*WHAT TO PRODUCE*:
Please set out every line of the items below as a numbered list, skipping any blank lines.

┄┄┄┄┄┄┄┄┄┄┄┄┄┄┄┄┄┄┄┄

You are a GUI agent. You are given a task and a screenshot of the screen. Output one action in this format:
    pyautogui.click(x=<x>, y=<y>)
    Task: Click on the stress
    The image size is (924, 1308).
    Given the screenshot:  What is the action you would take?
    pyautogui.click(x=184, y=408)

┄┄┄┄┄┄┄┄┄┄┄┄┄┄┄┄┄┄┄┄

*WRITTEN RESPONSE*:
1. You are a GUI agent. You are given a task and a screenshot of the screen. Output one action in this format:
2.     pyautogui.click(x=<x>, y=<y>)
3.     Task: Click on the stress
4.     The image size is (924, 1308).
5.     Given the screenshot:  What is the action you would take?
6.     pyautogui.click(x=184, y=408)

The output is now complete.